L’A-UOMISMO

Sabato domenica 1-2 dicembre 2007
in anno 151 post Freud natum

 

Lettura di:

S. Freud
Ogni pagina
OSF

Mi sono già pronunciato nella forma del concetto, ossia laicamente, su parole di aura religiosa:

1. scarto ogni uso della parola “mistero” quando questa non significhi qualcosa che non è causato,  non prigioniero di un ordine causale, qualcosa che inizia come fonte,
e il solo fatto di questo genere a me noto è il pensiero,
e Freud è il primo uomo che si è liberato della prigionia dell’anima, a favore del pensiero;

2. scarto ogni uso della parola “fede” quando questa non significhi giudizio di affidabilità:
potrei prendere in considerazione un cosiddetto “Dio” – sottolineo cosiddetto – se si proponesse realmente, anzitutto discorsivamente, secondo i connotati dell’affidabilità:
li ho già enumerati e descritti: innocenza, consistenza ossia non contraddizione o non paradosso, non ingenuità, et coetera;
rifiuto l’Imperativo “avere la fede”, “La Fede” come Oggetto incombente;
è come laico, ossia nel giudizio, che posso avere fede (il che significa che fino a oggi ce n’è poca a dir poco);
“Dio” è una parola non-consueta per l’Ebraismo, resa poi desueta da Gesù:
è solo dopo quest’ultimo che essa è diventata consueta, in era cristiana, sulla scorta dei Greci e in contrasto con l’Ebraismo, anche con quello innovativo dello stesso Gesù (che peraltro non aveva fede alcuna).
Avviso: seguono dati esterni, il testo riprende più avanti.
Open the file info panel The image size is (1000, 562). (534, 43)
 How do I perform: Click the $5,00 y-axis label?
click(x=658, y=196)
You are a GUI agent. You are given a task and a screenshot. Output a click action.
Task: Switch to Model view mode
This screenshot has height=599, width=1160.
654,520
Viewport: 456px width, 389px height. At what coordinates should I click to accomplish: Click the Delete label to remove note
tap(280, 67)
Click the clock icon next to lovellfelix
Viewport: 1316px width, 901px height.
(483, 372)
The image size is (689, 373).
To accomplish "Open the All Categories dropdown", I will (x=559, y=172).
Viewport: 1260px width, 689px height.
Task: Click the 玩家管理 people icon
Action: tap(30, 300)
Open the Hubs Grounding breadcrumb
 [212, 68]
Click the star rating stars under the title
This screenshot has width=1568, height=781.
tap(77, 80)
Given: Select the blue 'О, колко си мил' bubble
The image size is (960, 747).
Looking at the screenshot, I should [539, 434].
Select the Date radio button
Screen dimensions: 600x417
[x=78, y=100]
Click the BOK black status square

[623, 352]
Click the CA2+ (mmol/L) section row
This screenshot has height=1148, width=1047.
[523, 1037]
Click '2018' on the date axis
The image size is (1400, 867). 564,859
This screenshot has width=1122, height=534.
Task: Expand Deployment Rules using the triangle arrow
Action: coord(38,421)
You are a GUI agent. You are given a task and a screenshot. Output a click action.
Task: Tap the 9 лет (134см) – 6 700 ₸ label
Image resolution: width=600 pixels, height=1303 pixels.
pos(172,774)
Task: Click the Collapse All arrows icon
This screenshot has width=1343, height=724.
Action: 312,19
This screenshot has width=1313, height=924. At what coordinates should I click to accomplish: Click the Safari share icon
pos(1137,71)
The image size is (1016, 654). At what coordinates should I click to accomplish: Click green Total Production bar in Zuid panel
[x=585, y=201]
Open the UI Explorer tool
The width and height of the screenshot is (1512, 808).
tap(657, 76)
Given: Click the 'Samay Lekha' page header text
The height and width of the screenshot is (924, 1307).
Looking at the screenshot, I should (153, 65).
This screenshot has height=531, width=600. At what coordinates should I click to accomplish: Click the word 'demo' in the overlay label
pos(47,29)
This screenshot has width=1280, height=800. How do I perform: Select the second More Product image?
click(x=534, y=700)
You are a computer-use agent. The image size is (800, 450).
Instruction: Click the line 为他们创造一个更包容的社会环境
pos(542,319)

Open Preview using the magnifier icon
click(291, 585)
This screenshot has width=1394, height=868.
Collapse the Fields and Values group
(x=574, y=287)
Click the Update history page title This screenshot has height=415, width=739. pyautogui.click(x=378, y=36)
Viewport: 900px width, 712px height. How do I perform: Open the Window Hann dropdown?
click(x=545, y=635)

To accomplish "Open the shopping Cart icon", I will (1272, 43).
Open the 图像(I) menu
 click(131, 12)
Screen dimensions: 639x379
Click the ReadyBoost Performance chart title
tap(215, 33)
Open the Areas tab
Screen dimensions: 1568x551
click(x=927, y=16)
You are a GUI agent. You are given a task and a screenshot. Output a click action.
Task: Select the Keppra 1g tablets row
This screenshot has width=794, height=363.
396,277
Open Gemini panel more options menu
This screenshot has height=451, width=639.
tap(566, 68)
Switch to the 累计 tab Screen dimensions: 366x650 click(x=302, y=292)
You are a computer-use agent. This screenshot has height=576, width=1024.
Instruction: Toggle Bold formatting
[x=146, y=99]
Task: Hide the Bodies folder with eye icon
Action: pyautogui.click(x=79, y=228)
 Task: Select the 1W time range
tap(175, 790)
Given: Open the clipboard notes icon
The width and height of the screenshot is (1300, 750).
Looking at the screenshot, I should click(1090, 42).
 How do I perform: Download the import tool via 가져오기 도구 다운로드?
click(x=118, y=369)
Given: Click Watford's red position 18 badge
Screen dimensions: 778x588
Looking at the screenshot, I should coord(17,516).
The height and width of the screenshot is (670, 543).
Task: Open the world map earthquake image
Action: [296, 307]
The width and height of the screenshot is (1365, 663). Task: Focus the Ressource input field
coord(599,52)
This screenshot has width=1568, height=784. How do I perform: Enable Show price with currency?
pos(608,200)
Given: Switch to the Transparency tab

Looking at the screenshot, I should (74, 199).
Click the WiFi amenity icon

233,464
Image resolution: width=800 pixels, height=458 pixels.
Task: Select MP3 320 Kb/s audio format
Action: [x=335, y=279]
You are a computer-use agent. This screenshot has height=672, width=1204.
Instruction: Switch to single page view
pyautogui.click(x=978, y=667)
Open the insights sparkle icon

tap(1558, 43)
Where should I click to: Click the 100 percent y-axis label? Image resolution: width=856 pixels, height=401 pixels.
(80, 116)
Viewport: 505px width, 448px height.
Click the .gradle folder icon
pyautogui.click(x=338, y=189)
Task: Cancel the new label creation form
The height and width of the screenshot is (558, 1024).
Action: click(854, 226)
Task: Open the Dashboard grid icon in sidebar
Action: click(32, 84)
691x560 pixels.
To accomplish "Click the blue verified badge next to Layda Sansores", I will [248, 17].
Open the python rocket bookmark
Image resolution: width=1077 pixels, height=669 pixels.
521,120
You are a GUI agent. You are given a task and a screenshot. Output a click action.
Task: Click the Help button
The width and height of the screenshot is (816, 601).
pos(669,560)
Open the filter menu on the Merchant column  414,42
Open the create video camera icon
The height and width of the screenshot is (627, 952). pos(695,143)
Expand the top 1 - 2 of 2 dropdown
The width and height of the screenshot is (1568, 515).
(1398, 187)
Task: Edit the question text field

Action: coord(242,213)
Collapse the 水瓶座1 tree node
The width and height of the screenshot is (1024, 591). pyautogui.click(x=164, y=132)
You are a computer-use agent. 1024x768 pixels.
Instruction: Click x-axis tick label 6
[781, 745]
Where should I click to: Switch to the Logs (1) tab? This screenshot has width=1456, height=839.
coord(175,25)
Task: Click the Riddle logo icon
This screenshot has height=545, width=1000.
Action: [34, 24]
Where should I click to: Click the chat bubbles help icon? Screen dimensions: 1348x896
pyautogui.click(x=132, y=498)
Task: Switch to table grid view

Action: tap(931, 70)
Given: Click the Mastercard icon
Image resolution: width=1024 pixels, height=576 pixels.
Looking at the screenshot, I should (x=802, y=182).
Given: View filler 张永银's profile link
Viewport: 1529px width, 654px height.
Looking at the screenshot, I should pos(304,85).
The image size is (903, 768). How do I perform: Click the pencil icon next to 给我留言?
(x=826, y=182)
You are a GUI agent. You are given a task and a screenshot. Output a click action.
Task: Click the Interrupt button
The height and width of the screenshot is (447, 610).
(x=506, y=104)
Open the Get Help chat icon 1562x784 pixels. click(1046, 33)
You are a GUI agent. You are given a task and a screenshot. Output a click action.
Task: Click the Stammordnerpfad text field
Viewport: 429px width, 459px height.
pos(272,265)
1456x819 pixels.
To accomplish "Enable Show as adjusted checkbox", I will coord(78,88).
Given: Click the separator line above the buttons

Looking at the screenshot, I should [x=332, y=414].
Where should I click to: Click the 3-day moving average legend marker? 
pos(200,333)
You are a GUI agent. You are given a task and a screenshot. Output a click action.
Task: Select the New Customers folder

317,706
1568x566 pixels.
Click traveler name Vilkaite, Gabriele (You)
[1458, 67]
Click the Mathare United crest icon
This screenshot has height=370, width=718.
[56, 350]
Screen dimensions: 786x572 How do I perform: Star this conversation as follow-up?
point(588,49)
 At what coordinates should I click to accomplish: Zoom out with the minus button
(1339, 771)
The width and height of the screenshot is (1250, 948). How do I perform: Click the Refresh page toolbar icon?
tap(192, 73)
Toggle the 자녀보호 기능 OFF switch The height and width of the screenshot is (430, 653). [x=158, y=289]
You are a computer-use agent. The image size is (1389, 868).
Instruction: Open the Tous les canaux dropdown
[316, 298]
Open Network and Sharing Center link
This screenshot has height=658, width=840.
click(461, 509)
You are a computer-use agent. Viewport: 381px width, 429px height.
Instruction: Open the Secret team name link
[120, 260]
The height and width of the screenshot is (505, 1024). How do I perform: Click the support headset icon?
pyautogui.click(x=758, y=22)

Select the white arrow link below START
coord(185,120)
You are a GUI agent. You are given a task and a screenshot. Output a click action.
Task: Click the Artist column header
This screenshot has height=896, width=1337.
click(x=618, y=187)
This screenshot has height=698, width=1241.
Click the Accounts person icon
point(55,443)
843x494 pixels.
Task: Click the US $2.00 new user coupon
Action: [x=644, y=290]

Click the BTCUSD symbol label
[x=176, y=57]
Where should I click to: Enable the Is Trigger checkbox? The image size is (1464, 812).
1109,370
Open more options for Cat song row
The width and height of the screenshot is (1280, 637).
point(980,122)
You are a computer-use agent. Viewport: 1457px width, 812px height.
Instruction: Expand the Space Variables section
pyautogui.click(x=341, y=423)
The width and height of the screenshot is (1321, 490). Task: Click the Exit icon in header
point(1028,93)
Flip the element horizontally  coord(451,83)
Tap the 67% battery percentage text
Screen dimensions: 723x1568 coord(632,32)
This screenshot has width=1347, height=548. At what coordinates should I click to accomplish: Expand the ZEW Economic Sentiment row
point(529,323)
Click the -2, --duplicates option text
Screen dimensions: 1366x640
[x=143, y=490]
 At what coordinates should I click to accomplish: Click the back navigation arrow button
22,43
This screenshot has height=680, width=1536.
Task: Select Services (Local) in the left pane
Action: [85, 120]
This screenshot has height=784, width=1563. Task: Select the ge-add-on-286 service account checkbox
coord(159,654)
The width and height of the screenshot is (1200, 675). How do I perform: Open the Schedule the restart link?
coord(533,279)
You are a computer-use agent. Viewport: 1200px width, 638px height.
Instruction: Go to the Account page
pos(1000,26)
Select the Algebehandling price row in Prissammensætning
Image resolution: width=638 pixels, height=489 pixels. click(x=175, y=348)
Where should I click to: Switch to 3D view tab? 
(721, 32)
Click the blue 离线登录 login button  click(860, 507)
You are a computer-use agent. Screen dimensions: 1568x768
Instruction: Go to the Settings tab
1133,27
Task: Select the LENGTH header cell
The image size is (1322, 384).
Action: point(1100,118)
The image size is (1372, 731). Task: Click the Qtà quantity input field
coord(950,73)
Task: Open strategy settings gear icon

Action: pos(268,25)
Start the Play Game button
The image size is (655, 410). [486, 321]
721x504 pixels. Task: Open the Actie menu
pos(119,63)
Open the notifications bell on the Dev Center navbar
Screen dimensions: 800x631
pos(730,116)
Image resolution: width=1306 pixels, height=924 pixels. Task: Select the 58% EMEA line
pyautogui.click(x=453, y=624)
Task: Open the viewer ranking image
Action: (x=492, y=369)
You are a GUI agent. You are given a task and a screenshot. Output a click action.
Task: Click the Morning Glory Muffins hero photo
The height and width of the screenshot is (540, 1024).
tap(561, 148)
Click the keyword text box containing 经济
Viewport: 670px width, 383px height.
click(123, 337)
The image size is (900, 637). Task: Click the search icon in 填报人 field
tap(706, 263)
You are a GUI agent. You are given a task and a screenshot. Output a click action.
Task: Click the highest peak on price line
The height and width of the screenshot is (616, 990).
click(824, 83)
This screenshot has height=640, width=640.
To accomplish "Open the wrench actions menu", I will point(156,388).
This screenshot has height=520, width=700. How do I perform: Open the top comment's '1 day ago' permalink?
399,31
3. Mi è ora offerta l’occasione di pronunciarmi sulla parola “ateismo”, da un articolo recente su un importante e stimato teologo cattolico odierno, in cui si parla di fede, mistero, ateismo.

Fin da giovanissimo questa parola mi lasciava indifferente – era un’epoca in cui la parola andava forte -, eppure non ero affatto un indifferente (e così oggi).:
si sono già persi secoli su questa parola, e su versanti opposti della “barricata”;
così come si continua a perdere tempo tra creazionismo e evoluzionismo:
l’interessante non è la creazione della natura, ma la generazione dell’uomo, in cui è implicata, non implicante, una materia alle cui leggi il generato non si sottrae.

Devo ancora a Freud le premesse per scoprire (non  dedurre, tanto meno teologicamente) l’uomo come genitus (erede) e non factus.

Se spartiacque ha da essere (non come barricata, con armi da fuoco anche solo dialettico), esso non è tra teismo e ateismo, né tra fede e ateismo o non-credenza, bensì tra uomo, cioè uomo-pensiero, e a-uomismo (neologismo mio):
a-uomismo significa che l’uomo è natura, soggetto alle leggi causali di questa, indifferentemente alla distinzione tra creazione e evoluzione:
rispetto all’uomo questa distinzione è frivola.

Grave non è tanto il panteismo di B. Spinoza, Deus sive natura, bensì l’homo sive natura, che M. Foucault ricavava correttamente proprio da Spinosa.

Freud è l’unica difesa moderna nei confronti dell’a-uomismo moderno, ma già antico e perfino teologico:
insomma, grande è la confusione sotto il cielo:
tanto grande che Spinosa è stato preceduto nel sive natura dal cattolicissimo F. Suarez:
che farebbe “Dio” senza uomo?, Povero Dio!:
in ciò sono superortodosso, perché – almeno così si dice – Gesù ha desiderato, e come desiderio personale, di restare uomo in saecula saeculorum.

“La Fede” come Oggetto incombente, imperativo, non giudizio, è patogena come tutti gli altri Oggetti incombenti:
“La Madre”, “L’Amore”, “La Donna”, eccetera, nel plumbeo Cielo di stelle fisse dell’Oggetto ideale e imperativo.